--- START SELECTED EXCERPT ---

# eMachines BIOS won't boot from USB



## ctburley (Dec 1, 2010)

So in my futile attempt to figure this out I did a few stupid things.

Problem:
I wanted to boot from a flash drive into a live linux distro, and found that my computer would not automatically go to it (no big surprise). I thought I'd try a CD before checking out my BIOS options, to no avail. I found that I should hit f12 or something to bring up a menu for it, and it's worked before, but for some reason now it just doesn't do anything. I checked my bios and it won't let me choose what boots in what order. To boot anything but what's on my hard disk I have to take out my hard disk.

What I did wrong:
Attempted to remove my BIOS password by setting it to a blank password, therefore locking me _out_ of my BIOS settings.

Attempted to fix the problem by "upgrading" my BIOS to the one downloaded from the eMachines download page for my laptop. This proceeded to _downgrade_ my BIOS software to an older version. I have not been able to find the newer BIOS again and I assume it was not one put there by eMachines originally?

In the process of this I have somehow screwed up my computer's ability to play flash video or any sound.

What I'm hoping to find a fix for:
I could care less about not booting things, I want to know how to get my old BIOS back or upgrade to something better or more recent. I also want to know how to reset my cmos to erase the settings so I can get back _into_ my BIOS regardless of not being able to change the settings.

Anything you could do would be most appreciated.

Thanks,
Calin

Quick addition, my laptop is the eMachines E725, 4GB ram, Windows 7 Home Premium x64 and it was bought from Wal-Mart


----------



## dai (Jul 2, 2004)

we cannot help with password problems contact the manufacturer


----------

--- END SELECTED EXCERPT ---
--- START ROWS ---

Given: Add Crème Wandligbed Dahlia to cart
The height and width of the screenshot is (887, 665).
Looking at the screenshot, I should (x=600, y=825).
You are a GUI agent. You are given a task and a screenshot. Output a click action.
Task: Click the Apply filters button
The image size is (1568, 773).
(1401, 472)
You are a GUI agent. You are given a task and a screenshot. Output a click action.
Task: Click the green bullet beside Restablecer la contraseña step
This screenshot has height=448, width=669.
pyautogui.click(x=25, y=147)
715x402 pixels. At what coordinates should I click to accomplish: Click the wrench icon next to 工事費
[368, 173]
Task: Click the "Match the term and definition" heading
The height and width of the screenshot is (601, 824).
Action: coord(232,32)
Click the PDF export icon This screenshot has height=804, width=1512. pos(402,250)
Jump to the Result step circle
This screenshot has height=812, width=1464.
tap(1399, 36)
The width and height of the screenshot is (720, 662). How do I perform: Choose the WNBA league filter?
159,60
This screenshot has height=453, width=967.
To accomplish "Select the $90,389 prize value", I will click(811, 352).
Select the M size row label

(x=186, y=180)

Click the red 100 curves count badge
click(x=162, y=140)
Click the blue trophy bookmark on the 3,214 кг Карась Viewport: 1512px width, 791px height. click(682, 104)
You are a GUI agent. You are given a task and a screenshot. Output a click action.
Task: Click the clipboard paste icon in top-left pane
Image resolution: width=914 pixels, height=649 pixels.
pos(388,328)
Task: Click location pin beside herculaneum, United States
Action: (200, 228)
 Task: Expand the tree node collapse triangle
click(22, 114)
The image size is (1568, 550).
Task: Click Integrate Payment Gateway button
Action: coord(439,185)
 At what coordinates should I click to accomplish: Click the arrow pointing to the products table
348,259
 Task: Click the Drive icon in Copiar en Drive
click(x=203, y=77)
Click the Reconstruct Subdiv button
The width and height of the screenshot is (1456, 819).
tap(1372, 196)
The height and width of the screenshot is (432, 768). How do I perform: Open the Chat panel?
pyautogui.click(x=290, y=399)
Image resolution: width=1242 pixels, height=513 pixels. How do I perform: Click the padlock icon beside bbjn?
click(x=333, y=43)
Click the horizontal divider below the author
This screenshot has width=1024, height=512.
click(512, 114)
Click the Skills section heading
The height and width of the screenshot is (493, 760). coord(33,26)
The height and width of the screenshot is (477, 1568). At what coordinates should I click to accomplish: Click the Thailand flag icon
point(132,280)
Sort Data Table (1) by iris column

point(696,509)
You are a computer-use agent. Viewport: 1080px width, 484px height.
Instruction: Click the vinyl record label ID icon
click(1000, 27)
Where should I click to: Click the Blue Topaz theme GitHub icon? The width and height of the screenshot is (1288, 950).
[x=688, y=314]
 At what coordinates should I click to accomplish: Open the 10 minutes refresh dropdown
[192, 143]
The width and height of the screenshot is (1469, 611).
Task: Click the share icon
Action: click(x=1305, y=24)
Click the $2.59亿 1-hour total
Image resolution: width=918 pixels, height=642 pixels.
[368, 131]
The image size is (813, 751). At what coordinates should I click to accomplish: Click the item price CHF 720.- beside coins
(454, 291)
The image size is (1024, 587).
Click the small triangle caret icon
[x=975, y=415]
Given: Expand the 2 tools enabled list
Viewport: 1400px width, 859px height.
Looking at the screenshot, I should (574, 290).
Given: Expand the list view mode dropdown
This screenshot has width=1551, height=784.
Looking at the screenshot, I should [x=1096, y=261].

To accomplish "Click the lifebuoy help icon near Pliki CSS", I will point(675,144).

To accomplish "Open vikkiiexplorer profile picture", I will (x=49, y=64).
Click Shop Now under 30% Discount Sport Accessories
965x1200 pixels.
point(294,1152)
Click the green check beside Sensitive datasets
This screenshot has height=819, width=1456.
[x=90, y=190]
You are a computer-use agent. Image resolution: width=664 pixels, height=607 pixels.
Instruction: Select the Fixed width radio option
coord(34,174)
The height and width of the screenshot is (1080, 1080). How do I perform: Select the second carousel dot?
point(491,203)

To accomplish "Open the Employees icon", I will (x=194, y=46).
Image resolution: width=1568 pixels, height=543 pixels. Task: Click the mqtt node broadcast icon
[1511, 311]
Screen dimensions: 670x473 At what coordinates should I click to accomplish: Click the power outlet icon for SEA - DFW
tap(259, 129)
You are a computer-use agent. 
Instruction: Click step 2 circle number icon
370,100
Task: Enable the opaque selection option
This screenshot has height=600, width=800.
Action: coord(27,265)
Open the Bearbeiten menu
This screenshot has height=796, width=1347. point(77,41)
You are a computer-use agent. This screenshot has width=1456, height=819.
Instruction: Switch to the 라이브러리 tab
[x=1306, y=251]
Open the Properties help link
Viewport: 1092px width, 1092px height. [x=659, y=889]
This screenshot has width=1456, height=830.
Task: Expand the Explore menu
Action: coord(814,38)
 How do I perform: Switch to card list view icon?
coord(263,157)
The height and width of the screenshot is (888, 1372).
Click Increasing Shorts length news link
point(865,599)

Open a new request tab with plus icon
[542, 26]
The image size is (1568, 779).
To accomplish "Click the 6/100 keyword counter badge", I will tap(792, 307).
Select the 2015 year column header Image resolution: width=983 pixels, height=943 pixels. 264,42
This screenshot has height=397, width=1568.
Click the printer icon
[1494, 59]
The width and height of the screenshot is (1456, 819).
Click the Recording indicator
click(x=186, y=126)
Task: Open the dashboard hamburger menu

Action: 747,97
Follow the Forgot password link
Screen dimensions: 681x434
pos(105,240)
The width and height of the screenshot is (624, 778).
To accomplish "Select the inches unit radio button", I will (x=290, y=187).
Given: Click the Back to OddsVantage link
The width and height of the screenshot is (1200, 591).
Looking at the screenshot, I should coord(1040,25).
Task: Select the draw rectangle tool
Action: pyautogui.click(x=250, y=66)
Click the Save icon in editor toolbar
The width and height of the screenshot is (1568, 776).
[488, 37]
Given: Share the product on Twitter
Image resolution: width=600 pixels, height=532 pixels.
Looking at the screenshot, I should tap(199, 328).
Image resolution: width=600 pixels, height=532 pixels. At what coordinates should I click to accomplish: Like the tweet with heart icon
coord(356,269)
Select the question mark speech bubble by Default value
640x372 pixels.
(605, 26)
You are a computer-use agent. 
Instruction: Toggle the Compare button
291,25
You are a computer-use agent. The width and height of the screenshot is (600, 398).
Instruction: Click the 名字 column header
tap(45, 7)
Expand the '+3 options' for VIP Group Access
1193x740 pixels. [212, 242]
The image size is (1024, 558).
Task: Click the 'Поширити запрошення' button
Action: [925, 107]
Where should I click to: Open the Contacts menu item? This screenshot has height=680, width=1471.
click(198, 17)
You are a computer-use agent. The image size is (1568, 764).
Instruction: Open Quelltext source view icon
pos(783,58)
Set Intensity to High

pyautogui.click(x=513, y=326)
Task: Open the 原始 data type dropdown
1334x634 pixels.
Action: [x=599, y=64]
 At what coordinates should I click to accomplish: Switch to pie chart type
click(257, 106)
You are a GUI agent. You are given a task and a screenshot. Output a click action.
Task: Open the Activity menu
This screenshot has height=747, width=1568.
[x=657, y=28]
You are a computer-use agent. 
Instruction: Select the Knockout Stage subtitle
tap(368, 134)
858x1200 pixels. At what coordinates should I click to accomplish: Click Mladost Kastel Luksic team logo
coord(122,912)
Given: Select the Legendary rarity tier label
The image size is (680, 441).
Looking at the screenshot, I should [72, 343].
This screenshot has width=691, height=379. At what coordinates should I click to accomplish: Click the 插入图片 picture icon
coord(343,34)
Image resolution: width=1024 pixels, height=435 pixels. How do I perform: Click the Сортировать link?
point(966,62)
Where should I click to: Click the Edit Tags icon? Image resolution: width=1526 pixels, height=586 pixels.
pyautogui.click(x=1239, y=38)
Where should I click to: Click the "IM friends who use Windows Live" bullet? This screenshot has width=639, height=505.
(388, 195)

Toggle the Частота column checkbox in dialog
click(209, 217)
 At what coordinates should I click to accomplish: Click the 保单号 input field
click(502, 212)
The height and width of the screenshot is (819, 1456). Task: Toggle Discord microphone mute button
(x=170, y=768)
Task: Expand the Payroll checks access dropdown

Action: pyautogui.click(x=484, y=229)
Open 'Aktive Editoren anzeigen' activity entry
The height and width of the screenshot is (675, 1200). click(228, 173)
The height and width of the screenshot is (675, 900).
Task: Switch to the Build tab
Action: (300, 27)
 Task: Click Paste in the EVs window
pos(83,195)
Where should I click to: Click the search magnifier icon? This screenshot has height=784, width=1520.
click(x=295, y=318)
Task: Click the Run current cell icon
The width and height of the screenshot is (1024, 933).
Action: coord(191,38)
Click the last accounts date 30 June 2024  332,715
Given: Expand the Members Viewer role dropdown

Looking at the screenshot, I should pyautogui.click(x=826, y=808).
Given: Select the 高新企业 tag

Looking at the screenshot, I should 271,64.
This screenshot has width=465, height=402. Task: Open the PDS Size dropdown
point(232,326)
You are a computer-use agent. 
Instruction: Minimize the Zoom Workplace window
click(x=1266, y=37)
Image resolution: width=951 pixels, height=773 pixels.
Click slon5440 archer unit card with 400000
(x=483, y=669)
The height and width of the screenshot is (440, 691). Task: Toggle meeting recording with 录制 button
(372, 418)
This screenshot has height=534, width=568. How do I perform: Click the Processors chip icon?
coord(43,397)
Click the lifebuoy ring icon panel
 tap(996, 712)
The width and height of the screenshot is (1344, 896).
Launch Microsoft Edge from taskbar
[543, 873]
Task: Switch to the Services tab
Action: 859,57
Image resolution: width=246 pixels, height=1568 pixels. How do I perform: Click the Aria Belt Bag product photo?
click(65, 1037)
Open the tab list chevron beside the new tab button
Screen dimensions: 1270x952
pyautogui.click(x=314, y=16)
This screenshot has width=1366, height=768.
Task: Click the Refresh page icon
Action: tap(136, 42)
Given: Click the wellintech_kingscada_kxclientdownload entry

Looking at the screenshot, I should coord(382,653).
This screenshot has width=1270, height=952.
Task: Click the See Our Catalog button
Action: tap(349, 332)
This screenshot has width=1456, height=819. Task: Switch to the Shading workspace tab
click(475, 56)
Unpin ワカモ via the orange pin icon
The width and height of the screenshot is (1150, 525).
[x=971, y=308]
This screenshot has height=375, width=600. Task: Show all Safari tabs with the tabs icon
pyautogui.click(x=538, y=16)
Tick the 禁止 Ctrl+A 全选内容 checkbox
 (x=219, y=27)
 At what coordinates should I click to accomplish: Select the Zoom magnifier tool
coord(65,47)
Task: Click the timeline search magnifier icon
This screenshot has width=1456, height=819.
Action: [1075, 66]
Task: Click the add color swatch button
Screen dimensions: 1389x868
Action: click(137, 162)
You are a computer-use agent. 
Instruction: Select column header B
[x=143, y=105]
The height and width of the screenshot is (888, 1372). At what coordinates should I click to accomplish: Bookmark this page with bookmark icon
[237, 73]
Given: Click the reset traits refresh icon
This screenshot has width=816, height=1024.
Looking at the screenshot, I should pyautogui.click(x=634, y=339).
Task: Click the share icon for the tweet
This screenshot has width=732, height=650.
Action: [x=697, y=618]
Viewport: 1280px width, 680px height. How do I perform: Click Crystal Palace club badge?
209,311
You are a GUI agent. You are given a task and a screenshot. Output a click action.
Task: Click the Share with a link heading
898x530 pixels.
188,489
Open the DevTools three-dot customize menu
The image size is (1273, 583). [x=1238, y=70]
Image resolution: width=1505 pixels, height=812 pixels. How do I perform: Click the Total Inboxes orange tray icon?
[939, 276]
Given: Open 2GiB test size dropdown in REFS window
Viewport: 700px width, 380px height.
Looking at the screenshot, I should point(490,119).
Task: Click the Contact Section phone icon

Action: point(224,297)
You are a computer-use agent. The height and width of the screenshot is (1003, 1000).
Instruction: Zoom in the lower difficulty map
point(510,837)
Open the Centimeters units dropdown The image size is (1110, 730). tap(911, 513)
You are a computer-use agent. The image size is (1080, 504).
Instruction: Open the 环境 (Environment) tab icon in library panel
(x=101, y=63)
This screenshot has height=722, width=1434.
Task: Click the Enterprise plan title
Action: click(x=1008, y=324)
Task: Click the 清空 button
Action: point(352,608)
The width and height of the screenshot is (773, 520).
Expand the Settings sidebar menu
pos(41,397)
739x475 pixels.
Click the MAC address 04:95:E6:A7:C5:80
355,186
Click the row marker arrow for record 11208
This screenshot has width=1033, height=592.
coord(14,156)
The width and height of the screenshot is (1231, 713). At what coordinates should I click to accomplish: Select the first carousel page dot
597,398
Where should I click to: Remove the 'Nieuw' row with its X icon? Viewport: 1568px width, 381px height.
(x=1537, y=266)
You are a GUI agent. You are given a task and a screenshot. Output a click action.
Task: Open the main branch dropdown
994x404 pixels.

--- END ROWS ---

Answer these questions about the eMachines BIOS thread, one answer per line:
1. Which laptop model does the original poster own?
2. What happened when the poster set the BIOS password to a blank password?
3. What does the reply advise for password problems?

1. The eMachines E725.
2. It locked the poster out of the BIOS settings.
3. Contact the manufacturer.